_What to produce_
Copy out nothing but the line containing "Task: Switch view to Replication" and the lines that follow it to the end of the entries, exactly as they stand.

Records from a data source
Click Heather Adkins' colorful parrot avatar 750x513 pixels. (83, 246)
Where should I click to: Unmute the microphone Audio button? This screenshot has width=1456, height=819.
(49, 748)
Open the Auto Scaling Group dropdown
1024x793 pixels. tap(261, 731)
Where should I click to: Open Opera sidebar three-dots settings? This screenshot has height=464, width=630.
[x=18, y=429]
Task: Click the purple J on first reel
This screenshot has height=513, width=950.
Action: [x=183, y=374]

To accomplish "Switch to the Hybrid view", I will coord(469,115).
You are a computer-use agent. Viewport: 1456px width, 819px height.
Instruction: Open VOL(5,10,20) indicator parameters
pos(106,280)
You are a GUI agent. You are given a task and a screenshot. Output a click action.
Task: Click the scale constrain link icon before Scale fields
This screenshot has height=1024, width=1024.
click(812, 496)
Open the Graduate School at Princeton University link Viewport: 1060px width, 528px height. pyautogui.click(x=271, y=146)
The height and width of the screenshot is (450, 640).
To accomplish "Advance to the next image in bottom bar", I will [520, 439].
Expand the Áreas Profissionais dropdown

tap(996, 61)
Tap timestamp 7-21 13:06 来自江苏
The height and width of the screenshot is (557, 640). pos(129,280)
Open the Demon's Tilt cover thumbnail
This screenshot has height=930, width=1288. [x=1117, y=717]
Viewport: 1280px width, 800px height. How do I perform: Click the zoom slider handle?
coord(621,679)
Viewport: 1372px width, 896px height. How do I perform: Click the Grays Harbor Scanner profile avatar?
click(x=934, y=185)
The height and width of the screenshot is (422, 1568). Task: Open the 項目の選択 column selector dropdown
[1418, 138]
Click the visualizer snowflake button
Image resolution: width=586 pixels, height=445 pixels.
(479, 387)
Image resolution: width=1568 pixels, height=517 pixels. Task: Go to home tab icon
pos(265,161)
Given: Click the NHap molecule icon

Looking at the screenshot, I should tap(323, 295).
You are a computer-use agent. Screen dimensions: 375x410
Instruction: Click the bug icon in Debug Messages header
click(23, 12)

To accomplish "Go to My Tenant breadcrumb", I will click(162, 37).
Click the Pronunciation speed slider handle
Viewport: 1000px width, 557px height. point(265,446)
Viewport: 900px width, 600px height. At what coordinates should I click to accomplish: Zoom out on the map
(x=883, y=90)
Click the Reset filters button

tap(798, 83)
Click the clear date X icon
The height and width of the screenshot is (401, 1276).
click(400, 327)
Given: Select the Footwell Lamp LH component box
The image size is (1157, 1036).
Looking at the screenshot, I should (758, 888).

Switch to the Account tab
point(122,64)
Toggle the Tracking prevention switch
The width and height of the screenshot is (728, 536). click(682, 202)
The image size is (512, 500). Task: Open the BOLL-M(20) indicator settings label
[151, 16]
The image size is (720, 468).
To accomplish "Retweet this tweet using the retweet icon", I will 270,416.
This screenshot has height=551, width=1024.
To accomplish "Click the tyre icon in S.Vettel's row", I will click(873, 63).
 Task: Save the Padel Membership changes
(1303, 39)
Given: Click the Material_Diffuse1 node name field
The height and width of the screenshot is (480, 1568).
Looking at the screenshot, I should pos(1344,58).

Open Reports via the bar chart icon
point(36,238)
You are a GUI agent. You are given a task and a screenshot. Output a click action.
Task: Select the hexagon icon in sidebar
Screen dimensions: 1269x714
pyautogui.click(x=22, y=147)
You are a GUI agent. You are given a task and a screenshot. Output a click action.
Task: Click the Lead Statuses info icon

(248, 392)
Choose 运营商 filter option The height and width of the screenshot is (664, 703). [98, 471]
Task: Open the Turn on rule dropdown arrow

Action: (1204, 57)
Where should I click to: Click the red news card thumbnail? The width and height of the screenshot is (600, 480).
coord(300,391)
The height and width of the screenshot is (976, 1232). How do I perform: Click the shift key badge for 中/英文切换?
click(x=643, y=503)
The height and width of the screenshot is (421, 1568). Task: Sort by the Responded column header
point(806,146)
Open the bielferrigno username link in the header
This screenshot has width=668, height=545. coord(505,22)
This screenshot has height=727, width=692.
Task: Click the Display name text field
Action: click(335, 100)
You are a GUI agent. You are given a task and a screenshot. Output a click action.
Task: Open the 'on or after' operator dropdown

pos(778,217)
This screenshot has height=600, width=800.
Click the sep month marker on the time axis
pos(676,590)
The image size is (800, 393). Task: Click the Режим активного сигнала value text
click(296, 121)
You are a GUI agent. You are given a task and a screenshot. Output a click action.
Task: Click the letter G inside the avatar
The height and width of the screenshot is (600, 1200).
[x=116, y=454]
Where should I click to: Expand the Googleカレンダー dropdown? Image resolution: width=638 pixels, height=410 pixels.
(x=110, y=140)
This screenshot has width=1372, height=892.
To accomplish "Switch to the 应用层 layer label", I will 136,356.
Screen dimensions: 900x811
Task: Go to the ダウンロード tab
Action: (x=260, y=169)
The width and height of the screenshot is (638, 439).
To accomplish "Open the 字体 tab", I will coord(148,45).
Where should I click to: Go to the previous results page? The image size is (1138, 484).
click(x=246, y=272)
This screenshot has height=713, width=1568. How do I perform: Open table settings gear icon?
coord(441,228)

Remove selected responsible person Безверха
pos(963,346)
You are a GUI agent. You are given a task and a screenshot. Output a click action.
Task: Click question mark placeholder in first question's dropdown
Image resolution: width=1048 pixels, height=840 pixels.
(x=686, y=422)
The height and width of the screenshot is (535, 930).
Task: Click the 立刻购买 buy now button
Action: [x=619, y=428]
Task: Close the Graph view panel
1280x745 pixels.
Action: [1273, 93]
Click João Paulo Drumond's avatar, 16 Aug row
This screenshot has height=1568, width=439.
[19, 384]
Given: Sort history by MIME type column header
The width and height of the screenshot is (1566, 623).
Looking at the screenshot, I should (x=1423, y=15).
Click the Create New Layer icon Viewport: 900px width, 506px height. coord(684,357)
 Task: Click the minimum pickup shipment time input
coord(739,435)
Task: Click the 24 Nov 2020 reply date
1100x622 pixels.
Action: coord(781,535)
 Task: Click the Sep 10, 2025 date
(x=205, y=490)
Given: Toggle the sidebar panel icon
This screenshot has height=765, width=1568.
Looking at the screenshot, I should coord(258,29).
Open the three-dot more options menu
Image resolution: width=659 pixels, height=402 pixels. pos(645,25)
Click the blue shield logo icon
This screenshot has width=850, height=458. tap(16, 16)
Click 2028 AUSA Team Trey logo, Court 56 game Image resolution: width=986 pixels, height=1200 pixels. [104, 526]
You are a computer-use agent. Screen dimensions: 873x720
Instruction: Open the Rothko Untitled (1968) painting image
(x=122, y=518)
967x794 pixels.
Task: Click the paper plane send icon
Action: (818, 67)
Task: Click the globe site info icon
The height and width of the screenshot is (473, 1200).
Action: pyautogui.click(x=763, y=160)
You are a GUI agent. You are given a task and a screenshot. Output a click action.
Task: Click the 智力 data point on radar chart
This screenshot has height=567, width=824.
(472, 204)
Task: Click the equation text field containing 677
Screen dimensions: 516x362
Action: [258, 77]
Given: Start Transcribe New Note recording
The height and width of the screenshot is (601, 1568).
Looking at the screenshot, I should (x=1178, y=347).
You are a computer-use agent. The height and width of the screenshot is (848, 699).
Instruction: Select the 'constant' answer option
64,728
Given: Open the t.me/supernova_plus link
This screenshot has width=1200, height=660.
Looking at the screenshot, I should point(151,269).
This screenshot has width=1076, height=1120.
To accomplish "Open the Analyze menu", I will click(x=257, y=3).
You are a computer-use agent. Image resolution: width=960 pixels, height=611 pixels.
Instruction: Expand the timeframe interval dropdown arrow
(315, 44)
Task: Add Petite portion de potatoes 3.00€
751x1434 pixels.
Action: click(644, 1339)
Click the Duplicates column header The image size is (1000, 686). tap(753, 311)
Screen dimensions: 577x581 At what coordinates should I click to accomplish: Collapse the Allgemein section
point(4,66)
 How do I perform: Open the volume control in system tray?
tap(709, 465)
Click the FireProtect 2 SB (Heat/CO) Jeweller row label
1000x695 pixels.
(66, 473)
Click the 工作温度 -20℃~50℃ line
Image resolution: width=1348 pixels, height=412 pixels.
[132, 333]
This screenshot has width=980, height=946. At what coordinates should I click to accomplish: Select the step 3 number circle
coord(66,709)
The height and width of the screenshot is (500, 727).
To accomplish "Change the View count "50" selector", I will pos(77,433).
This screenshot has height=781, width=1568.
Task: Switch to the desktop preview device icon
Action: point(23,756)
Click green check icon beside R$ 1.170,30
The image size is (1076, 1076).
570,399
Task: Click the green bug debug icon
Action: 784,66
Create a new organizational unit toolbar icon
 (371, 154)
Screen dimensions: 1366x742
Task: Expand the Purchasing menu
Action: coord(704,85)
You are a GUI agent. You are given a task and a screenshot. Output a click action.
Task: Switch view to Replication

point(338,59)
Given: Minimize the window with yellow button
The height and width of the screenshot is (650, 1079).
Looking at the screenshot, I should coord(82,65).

_Completed exercise_
Task: Switch view to Replication

point(338,59)
Given: Minimize the window with yellow button
The height and width of the screenshot is (650, 1079).
Looking at the screenshot, I should coord(82,65).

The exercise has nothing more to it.